Wave of Chromebooks is starting to bury PCs

WASHINGTON — The PC is dead. Long live the Chromebook.

That’s what WTOP’s tech guy, Greg Stebben, of Men’s Health, said in a recent conversation. And the tablet isn’t looking all that healthy either.

“I wouldn’t write it off today, but I would say the Chromebook is another handful of nails being driven into the coffin” of the personal computer, Stebben says.

PC sales are estimated to drop 3 percent this year from last year; they dropped 10 percent last year from 2012.

Stebben calls the Chromebook essentially a cross between a tablet and a notebook PC that’s built for the age of the cloud.

“Once you have a smartphone and/or a tablet, you start putting things in the cloud, like documents and photos and music and all kinds of stuff,” Stebben says.

After you’ve done that for a while, a computer feels redundant.

“You think, ‘Why don’t I just get a computer that’s kind of like a tablet, but it has a keyboard?’ And if you want something that’s kind of like a tablet with a keyboard, what you want is a Chromebook.”

All Chromebooks really do is get to the Internet and open a browser, but nowadays, Stebben says, that’s all you really need.

They can purchased for as little as $149 and require no software and no setup.

“The first time you use it, you open it, you turn it on, you log onto your Google account, and you’re done.”

Stebben says that tablet sales are also dropping, and for several reasons.

Most people who wanted a tablet already got one.

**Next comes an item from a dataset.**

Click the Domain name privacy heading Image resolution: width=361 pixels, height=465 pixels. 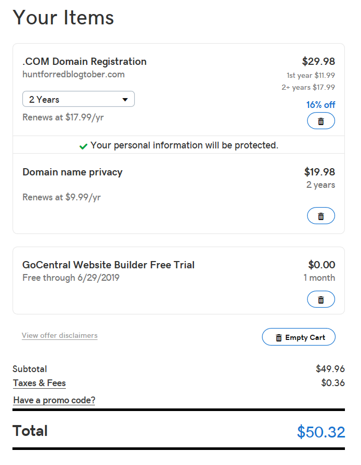(x=73, y=172)
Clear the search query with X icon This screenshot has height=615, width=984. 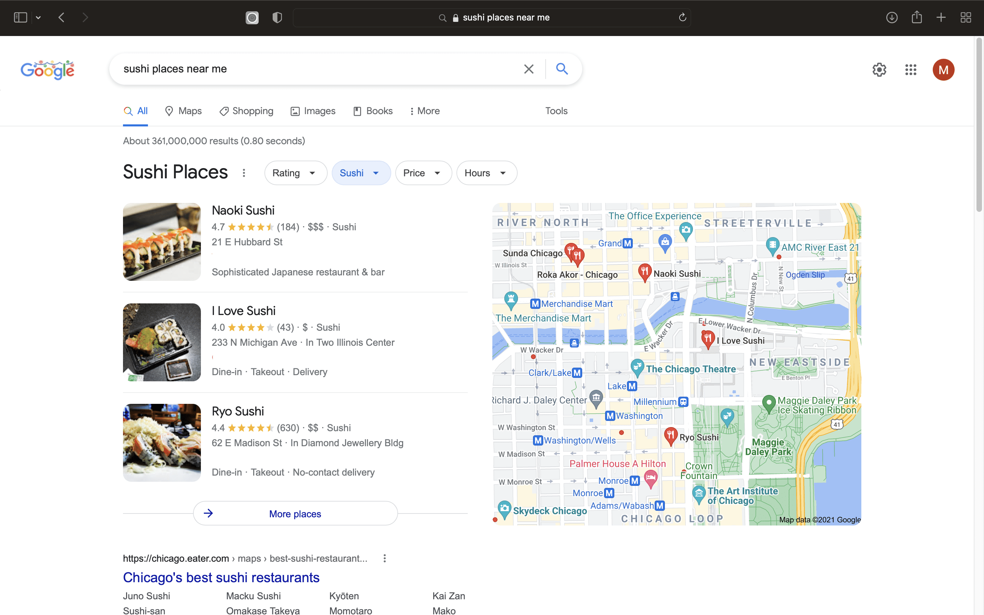point(529,69)
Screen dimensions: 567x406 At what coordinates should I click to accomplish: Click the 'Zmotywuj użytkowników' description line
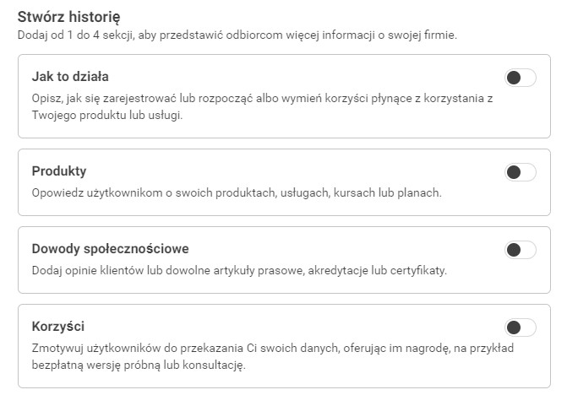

There haven’t been any big changes to inspire people who didn’t have one to get one.

“A lot of people look at a tablet in one hand and a smartphone in the other, and they think, ‘They’re really the same thing; it’s just that the phone is smaller, but I can make phone calls on it.'”

What such people really want, he says, is the new, bigger style of smartphone that includes several tablet features — “phablets,” Stebben calls them.

On Sept. 9, Apple will come out with one or two big iPhones, Stebben predicts. But it also will make smaller phones, giving people the chance to get the kind of phone they like best.